As for what you will need in addition to a standard MPCNC/LowerRider build:

  • A laser mount to attach the laser to your Z axis.
  • A piece of sheet metal to protect the spoil board.
  • Something to lift the work off the sheet metal (aluminum honeycomb or some other form of mesh).
  • Air assist as outlined by Tom. I use an aquarium pump.
  • Fume handling as suggested by Tom (optional and depends on your situation).
  • I highly recommend the purchase of LightBurn ($60) as the software to drive your laser cutting.

As for setting off a smoke detector, I’m guessing it will depend on the detector. I’d guess it would set off one that uses particulates as a trigger, but it would not set off ones that uses IR unless the detector is poorly placed.
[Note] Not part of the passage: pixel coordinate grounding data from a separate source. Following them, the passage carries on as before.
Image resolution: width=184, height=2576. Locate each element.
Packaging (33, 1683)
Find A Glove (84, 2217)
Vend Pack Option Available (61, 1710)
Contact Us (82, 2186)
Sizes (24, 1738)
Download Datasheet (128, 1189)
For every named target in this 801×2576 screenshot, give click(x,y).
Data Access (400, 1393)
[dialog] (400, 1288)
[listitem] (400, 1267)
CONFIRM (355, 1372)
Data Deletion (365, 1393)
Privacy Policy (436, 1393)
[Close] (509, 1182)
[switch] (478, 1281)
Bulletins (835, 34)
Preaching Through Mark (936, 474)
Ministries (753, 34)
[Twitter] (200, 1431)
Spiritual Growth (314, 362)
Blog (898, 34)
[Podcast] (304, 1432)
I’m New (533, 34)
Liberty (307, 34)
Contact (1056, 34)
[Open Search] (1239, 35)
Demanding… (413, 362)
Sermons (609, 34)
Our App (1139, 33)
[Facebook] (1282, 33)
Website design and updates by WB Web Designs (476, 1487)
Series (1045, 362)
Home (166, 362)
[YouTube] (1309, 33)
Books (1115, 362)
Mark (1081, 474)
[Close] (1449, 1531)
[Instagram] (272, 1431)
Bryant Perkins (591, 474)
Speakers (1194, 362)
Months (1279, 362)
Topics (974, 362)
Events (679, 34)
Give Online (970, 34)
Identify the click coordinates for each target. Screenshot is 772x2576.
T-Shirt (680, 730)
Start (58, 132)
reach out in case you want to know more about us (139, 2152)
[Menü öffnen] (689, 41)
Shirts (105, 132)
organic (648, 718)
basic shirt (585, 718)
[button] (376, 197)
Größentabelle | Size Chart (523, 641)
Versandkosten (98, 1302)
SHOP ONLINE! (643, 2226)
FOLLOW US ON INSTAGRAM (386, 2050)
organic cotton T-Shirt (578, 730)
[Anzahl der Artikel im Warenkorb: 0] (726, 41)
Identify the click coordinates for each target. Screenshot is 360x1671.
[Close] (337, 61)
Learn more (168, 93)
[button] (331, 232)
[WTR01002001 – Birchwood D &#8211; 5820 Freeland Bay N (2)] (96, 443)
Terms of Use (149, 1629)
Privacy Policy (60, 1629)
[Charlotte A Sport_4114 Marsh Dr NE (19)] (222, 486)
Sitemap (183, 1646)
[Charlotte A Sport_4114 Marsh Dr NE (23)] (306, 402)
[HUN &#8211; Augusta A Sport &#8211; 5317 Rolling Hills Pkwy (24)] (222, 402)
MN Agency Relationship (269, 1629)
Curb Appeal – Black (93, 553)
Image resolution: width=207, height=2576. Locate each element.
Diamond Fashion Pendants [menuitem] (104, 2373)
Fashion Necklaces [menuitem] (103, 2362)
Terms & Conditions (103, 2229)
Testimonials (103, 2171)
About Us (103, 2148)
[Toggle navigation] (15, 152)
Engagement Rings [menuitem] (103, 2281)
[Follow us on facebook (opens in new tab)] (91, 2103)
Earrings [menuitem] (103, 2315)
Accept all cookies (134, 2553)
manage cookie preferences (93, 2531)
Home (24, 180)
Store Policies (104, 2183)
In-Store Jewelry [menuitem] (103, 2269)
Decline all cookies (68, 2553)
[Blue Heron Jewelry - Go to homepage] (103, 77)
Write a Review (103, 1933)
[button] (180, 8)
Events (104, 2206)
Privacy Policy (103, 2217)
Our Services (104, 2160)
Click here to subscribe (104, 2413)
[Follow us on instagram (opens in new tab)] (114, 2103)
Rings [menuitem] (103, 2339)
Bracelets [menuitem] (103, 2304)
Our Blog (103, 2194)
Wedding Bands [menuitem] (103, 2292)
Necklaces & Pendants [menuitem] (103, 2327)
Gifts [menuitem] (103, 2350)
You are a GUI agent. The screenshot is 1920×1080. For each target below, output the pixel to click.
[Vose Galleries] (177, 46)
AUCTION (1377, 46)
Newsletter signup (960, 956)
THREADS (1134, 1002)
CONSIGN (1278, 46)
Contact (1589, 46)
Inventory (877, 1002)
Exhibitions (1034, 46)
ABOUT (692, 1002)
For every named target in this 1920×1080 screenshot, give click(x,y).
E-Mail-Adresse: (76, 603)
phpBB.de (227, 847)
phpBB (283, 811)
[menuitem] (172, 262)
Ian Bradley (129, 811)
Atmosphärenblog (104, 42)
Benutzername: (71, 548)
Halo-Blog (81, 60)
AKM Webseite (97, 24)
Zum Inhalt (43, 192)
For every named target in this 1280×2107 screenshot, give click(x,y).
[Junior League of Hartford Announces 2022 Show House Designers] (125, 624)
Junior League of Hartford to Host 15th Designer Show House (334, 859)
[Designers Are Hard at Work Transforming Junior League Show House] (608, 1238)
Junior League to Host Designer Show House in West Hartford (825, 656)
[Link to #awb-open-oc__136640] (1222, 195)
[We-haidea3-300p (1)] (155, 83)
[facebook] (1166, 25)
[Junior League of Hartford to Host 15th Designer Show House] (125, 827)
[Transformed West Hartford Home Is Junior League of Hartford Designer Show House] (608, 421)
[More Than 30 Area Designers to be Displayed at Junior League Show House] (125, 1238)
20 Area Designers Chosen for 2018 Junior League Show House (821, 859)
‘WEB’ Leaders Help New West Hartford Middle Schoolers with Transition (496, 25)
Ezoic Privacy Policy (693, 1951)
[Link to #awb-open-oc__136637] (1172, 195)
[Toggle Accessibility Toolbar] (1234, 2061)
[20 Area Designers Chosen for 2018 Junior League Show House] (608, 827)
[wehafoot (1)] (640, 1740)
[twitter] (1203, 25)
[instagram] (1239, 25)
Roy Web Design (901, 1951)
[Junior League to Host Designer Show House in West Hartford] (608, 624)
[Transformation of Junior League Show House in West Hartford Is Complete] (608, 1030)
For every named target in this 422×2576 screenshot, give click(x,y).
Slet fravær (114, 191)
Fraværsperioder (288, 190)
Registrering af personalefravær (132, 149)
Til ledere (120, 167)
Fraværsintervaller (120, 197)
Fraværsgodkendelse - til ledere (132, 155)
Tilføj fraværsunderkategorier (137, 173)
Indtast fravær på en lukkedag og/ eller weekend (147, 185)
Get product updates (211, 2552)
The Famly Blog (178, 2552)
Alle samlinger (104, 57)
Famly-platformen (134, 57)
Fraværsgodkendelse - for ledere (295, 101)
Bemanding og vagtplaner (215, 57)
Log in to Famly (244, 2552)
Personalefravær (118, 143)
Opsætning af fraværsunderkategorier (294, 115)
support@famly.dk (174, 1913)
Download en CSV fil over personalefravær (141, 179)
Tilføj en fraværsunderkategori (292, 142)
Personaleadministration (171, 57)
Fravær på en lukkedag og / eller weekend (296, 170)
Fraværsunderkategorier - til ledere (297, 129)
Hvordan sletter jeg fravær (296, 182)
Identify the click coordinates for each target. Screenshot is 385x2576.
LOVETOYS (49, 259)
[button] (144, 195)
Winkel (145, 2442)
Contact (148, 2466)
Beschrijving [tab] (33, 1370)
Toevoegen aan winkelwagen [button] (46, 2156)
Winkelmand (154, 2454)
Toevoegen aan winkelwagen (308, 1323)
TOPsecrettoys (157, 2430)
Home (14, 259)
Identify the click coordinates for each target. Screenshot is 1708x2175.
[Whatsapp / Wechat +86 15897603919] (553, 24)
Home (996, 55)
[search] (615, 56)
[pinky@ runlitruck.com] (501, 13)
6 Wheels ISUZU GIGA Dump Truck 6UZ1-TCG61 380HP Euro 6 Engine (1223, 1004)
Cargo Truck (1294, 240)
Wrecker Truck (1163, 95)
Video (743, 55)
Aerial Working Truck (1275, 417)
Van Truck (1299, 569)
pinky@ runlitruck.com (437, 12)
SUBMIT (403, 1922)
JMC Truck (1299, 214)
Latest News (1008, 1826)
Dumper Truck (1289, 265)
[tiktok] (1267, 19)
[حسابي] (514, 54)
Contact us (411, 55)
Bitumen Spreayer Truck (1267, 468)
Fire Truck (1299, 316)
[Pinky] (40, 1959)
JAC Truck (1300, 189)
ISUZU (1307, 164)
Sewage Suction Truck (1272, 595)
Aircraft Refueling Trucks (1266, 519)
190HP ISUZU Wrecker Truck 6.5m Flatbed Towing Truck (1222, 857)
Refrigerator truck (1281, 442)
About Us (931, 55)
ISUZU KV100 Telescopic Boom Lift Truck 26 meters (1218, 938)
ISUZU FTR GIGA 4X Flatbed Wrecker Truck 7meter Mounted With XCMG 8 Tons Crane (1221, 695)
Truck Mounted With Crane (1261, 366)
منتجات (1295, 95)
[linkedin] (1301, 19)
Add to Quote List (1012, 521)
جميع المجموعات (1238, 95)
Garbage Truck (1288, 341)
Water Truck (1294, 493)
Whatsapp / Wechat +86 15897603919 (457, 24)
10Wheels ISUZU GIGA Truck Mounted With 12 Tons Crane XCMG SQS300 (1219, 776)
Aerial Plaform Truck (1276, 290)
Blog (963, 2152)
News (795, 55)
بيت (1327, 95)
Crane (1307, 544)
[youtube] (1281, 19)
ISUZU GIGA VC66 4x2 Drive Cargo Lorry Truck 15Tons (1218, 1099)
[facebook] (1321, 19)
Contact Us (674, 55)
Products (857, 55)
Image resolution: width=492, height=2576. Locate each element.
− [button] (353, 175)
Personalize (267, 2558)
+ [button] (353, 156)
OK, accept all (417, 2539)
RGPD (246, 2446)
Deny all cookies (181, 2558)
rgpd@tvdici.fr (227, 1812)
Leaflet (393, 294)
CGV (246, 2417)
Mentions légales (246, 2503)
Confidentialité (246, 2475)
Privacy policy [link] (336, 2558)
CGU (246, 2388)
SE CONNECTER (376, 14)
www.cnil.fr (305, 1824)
I run my CNC/laser in a well ventilated space but without any form of fume extraction. I don’t find the amount of smoke objectionable, nor the smell objectionable (too many years camping), but I do worry a bit since with plywood, I’m cutting glue as well as the wood, and I have no idea what kinds of chemicals the glue is putting off.

One thing I really like about the laser is how quiet it is. With the router, I confine my cutting to 10:30 am to 5:30 pm due to neighbors and members of my family. I use the laser whenever, including late and night and early in the morning.

Edit: And I wanted to mention, that if you are considering any laser engraving, and if you’ve not yet purchased your electronics, the SKR Pro is a somewhat better choice than the Rambo. If you are just cutting (laser or CNC), then either is just fine.